YOUR ASSIGNMENT.
Each line in the entries that has the word "agent" has to be copied.

PROVIDED DATA.
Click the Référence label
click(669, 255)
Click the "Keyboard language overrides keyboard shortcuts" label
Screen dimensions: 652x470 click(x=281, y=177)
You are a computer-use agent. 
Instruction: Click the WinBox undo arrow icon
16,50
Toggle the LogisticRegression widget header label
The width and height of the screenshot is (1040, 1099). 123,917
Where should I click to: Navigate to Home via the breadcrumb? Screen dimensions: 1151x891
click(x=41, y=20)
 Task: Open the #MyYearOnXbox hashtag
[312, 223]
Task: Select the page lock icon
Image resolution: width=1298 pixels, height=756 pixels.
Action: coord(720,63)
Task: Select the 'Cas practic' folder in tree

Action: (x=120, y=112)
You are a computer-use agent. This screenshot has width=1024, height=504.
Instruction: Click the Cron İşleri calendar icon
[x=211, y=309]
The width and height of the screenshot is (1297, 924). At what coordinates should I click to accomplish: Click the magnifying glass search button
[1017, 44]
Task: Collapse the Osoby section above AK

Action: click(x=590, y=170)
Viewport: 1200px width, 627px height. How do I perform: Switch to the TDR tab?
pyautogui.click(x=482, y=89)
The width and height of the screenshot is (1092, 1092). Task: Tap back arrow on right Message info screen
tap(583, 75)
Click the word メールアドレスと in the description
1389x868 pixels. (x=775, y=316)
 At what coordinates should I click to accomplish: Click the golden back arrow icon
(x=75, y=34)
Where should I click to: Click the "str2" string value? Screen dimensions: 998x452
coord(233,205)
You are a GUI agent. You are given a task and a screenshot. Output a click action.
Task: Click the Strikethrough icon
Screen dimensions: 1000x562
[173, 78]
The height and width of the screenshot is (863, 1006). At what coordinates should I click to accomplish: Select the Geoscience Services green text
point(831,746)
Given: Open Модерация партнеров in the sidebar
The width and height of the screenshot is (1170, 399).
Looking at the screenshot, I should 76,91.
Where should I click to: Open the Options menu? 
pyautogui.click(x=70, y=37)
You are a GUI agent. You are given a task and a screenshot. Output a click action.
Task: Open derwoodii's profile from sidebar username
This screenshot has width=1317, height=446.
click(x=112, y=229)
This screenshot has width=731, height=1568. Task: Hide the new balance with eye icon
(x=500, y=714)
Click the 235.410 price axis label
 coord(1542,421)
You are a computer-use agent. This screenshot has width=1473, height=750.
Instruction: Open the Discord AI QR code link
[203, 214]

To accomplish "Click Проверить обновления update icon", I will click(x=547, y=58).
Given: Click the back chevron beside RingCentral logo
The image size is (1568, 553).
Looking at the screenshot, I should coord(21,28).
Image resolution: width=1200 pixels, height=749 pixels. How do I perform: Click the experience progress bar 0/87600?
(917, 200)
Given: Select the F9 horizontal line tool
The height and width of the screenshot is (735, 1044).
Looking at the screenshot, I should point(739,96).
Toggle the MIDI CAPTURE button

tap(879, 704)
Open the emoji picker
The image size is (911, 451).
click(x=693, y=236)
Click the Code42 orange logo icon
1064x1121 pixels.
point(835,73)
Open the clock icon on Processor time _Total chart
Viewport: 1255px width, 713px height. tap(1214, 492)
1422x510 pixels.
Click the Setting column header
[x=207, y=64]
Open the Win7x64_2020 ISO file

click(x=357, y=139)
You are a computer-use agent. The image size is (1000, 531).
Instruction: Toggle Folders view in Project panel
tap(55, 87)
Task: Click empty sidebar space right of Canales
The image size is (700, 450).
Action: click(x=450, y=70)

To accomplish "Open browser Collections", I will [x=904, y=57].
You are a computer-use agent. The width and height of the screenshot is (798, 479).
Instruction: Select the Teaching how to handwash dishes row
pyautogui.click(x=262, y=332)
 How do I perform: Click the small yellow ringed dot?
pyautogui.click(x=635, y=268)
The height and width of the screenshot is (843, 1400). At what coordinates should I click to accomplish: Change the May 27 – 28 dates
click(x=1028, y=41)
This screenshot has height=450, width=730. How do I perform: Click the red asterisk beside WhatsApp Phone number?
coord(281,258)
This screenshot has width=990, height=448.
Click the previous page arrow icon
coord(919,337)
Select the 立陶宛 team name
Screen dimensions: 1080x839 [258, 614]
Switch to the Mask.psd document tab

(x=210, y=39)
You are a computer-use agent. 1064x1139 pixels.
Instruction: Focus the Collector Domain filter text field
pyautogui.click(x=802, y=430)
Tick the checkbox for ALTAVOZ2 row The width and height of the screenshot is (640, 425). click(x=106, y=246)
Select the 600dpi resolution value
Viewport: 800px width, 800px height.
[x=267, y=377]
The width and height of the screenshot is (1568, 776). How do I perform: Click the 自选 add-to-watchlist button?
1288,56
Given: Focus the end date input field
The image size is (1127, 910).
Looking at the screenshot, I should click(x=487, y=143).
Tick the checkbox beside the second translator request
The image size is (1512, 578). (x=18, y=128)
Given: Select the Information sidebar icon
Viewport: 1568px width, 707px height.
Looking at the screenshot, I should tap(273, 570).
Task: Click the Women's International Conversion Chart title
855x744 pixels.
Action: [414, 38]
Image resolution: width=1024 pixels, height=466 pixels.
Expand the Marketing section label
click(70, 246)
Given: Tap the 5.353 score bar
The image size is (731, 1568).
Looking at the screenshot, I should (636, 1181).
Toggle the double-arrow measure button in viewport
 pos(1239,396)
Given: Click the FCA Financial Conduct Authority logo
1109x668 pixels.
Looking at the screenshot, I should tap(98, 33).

REPLY TO THE TASK.
You are a computer-use agent. 
You are a computer-use agent. This screenshot has width=1024, height=504.
You are a GUI agent. You are given a task and a screenshot. Output a click action.
You are a GUI agent. You are given a task and a screenshot. Output a click action.
You are a computer-use agent. This screenshot has width=1473, height=750.
You are a computer-use agent. The image size is (1000, 531).
You are a computer-use agent. The width and height of the screenshot is (798, 479).
You are a computer-use agent. 1064x1139 pixels.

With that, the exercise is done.